Un informe difundido por la organización Inquilinos Agrupados, elaborado entre el 17 y el 20 de marzo sobre 690 casos en 20 provincias, revela que el 17,2% de los inquilinos debió mudarse por no poder afrontar el alquiler. El número, cercano a uno de cada cinco, sintetiza el nivel de presión que ejerce el costo de la vivienda sobre los ingresos.
El relevamiento también confirma una tendencia que ya dejó de ser excepción para transformarse en regla: el 70,6% de los encuestados destina más del 40% de su salario al pago del alquiler. En paralelo, el 70,9% reconoce tener deudas activas, en un escenario donde la economía cotidiana se sostiene, cada vez más, a base de crédito.
La radiografía se vuelve más cruda cuando se observa el destino de ese endeudamiento. Más de la mitad de los inquilinos (53,2%) tomó deuda para poder comer, mientras que el 38,9% lo hizo específicamente para pagar el alquiler. Las tarjetas de crédito aparecen como principal herramienta de financiamiento: el 65,2% recurrió a ellas para cubrir gastos básicos.
El ajuste también se siente dentro del hogar. El 89,6% de los consultados afirmó haber recortado gastos domésticos. En ese universo, el 65,1% redujo el consumo de alimentos y el 54,2% resignó gastos en salud. El dato más elocuente: apenas el 38,6% logra realizar cuatro comidas diarias.

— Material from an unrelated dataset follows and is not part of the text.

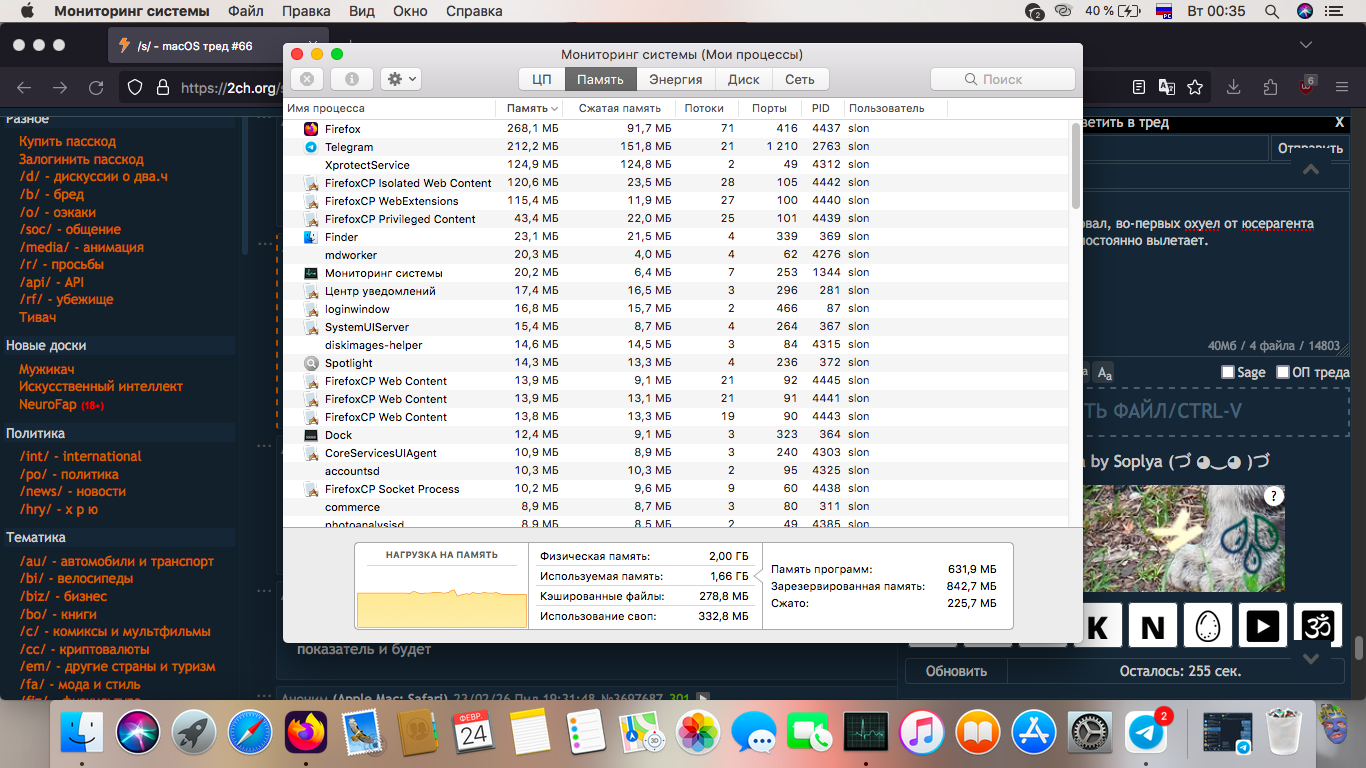Open Firefox reader view icon
This screenshot has height=768, width=1366.
[1138, 88]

Frente a ese escenario, el trabajo aparece como variable de compensación, aunque insuficiente. El 45,7% de los inquilinos tiene más de un empleo, mientras que el 14,1% perdió alguna fuente laboral en el último año. La precariedad laboral y el pluriempleo conviven como dos caras de la misma moneda.
El informe también aporta una clave estructural: el 43% de los encuestados forma parte de una segunda generación de inquilinos, lo que da cuenta de la dificultad creciente para acceder a la vivienda propia.